**ABOUT THIS EXERCISE**.
Line by line, restate the listing below without any change.

**INFORMATION**.
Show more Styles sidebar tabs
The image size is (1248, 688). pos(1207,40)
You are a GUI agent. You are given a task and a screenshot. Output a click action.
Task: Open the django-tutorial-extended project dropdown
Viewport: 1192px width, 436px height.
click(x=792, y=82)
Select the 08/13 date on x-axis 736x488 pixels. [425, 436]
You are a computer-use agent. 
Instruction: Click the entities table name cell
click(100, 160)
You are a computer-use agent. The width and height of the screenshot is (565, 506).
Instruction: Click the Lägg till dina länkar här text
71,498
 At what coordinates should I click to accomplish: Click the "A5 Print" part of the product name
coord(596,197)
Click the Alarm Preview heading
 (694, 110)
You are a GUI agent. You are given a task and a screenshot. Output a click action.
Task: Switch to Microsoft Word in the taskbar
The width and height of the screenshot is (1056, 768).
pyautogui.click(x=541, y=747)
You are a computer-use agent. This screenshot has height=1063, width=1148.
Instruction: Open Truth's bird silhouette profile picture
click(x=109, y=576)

**RESPONSE FOR THIS EXERCISE**.
Show more Styles sidebar tabs
The image size is (1248, 688). pos(1207,40)
You are a GUI agent. You are given a task and a screenshot. Output a click action.
Task: Open the django-tutorial-extended project dropdown
Viewport: 1192px width, 436px height.
click(x=792, y=82)
Select the 08/13 date on x-axis 736x488 pixels. [425, 436]
You are a computer-use agent. 
Instruction: Click the entities table name cell
click(100, 160)
You are a computer-use agent. The width and height of the screenshot is (565, 506).
Instruction: Click the Lägg till dina länkar här text
71,498
 At what coordinates should I click to accomplish: Click the "A5 Print" part of the product name
coord(596,197)
Click the Alarm Preview heading
 (694, 110)
You are a GUI agent. You are given a task and a screenshot. Output a click action.
Task: Switch to Microsoft Word in the taskbar
The width and height of the screenshot is (1056, 768).
pyautogui.click(x=541, y=747)
You are a computer-use agent. This screenshot has height=1063, width=1148.
Instruction: Open Truth's bird silhouette profile picture
click(x=109, y=576)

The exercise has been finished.